Work instructions:
Duplicate the passage from the recruiting article, starting at "My son is a" and ending at "the store manager.".

Source document:

My son is a long-distance runner. He runs about 5 miles a day, 5 days a week, and goes through 4-5 pairs of running shoes a year. He loves to run and understands the importance of finding just the right footwear.

He knows running shoes.

He recently applied for an entry-level sales position at a big name athletics shoe store. The application noted immediate availability. After waiting 48 hours with no response, he took the initiative to reach out to the store manager.

Did he get the job?

No. The manager informed him that he would not be considered due to lack of related retail experience. The position remained unfilled.

Help Wanted and Staff Shortages

After the first wave of the pandemic began to subside and the U.S. economy began to reopen, reports of an absent workforce were loud and frequent. “Help Wanted” signs appeared next to adjusted hours of operation “due to staff shortages.” Two industries hit the hardest were retail and hospitality.

As I combine my son’s experience with what I’ve learned during my 30-year career in talent assessment design, I’m rethinking the causes and solutions related to the lingering shortages, especially for entry-level positions.

Top Two Recruiting Mistakes

1. Requiring Industry-Specific Experience

For an entry-level sales position, why is prior experience elevated above other considerations – especially during a season with extreme worker shortages?  What about product knowledge and interpersonal skills?  If given the opportunity, can a runner sell running shoes? Can a computer programmer sell computers?

Job search expert Alison Doyle does a great job highlighting transferable skills for a variety of retail jobs in her article, “Top Skills for Retail Jobs.”

Provided records:
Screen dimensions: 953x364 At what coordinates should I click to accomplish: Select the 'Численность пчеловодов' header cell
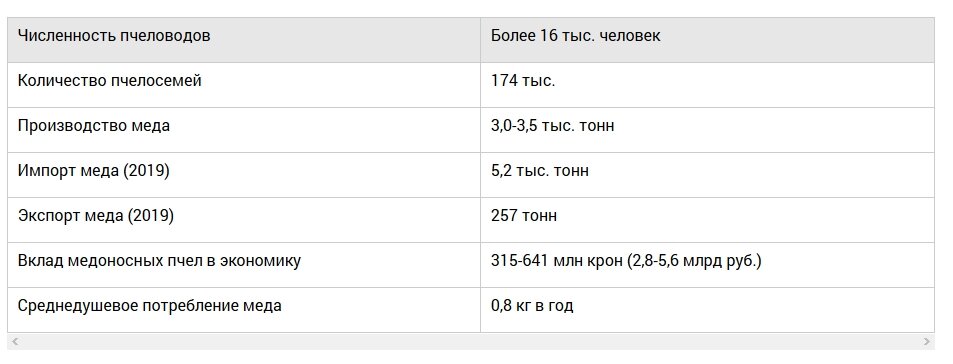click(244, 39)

* * *

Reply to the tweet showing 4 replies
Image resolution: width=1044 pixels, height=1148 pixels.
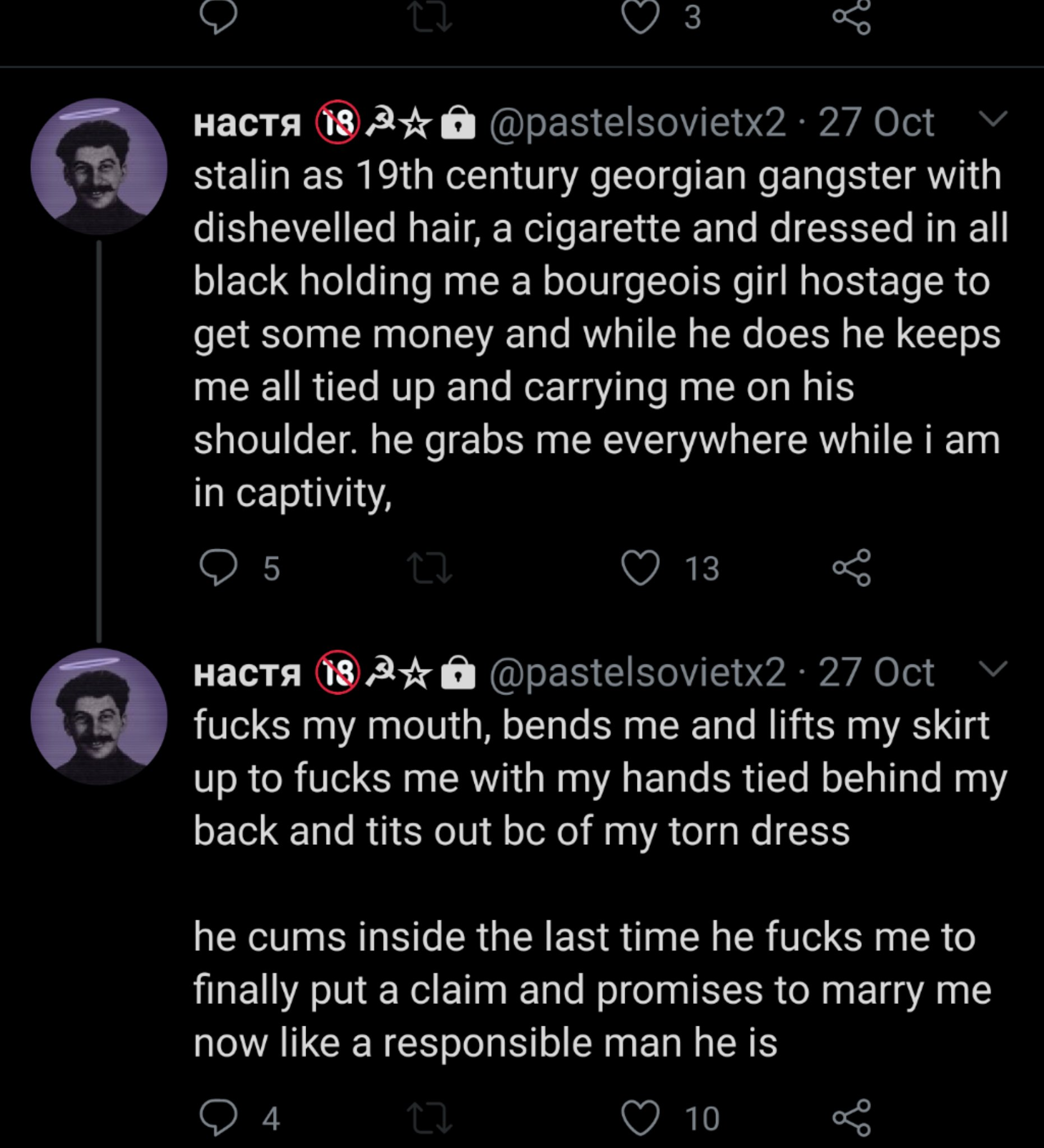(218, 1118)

Solution:
My son is a long-distance runner. He runs about 5 miles a day, 5 days a week, and goes through 4-5 pairs of running shoes a year. He loves to run and understands the importance of finding just the right footwear.

He knows running shoes.

He recently applied for an entry-level sales position at a big name athletics shoe store. The application noted immediate availability. After waiting 48 hours with no response, he took the initiative to reach out to the store manager.